Provided text |
◆ ◆ ◆ ◆ ◆ ◆ ◆

There will certainly be shots that this person didn't get because of technical things, but by and large I think getting good
...Show more

I think we're kinda saying the same thing in a different way. By that I mean

Message = good (kids)
comp = poor
technical = adequate

Then comp is needed to improve.

If it were:

Message = good (kids)
comp = adequate
technical = poor

Then technical needs to improve

and of course:

Message = poor
comp = good
technical = adequate

Then message needs to improve.

If the camera is handling the technical side "adequately", then it isn't until the other aspects are consistently good that the technical is the weak link. Conversely if the camera is not handling things adequately or above, then the technical can be the weak link again.

Which of the three is the weak link ... that's the one that needs worked on. For some folks, they can go a long way at learning message / comp before the technical is their weak link (with today's camera). I think that is your point and I can't disagree ... except that it is an "it depends" ... i.e. in context of the "weak link" relationship. Over the long haul, I still think message trumps composition trumps technical ... as long as the others don't negatively detract from their shortcomings to the point that they grossly impede the others.

Case in point ... I started to teach my wife about the technical aspects of her camera. She really wasn't on board with learning them. Her camera adequately handled things. In fact, I closed my eyes took about six or seven different pictures of things in the room (eyes closed) and the images came out fine via auto exposure and auto focus. This to relieve her of the burden of considering the technical aspects.

◆ ◆ ◆ ◆ ◆ ◆ ◆

Task objective | Duplicate the post above about message, composition and technical skill in photography word for word, from its first line to its last.

Data extract |
◆ ◆ ◆ ◆ ◆ ◆ ◆

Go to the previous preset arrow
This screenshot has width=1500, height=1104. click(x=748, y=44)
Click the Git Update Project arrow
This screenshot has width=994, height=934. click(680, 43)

◆ ◆ ◆ ◆ ◆ ◆ ◆

Exercise solution |
There will certainly be shots that this person didn't get because of technical things, but by and large I think getting good
...Show more

I think we're kinda saying the same thing in a different way. By that I mean

Message = good (kids)
comp = poor
technical = adequate

Then comp is needed to improve.

If it were:

Message = good (kids)
comp = adequate
technical = poor

Then technical needs to improve

and of course:

Message = poor
comp = good
technical = adequate

Then message needs to improve.

If the camera is handling the technical side "adequately", then it isn't until the other aspects are consistently good that the technical is the weak link. Conversely if the camera is not handling things adequately or above, then the technical can be the weak link again.

Which of the three is the weak link ... that's the one that needs worked on. For some folks, they can go a long way at learning message / comp before the technical is their weak link (with today's camera). I think that is your point and I can't disagree ... except that it is an "it depends" ... i.e. in context of the "weak link" relationship. Over the long haul, I still think message trumps composition trumps technical ... as long as the others don't negatively detract from their shortcomings to the point that they grossly impede the others.

Case in point ... I started to teach my wife about the technical aspects of her camera. She really wasn't on board with learning them. Her camera adequately handled things. In fact, I closed my eyes took about six or seven different pictures of things in the room (eyes closed) and the images came out fine via auto exposure and auto focus. This to relieve her of the burden of considering the technical aspects.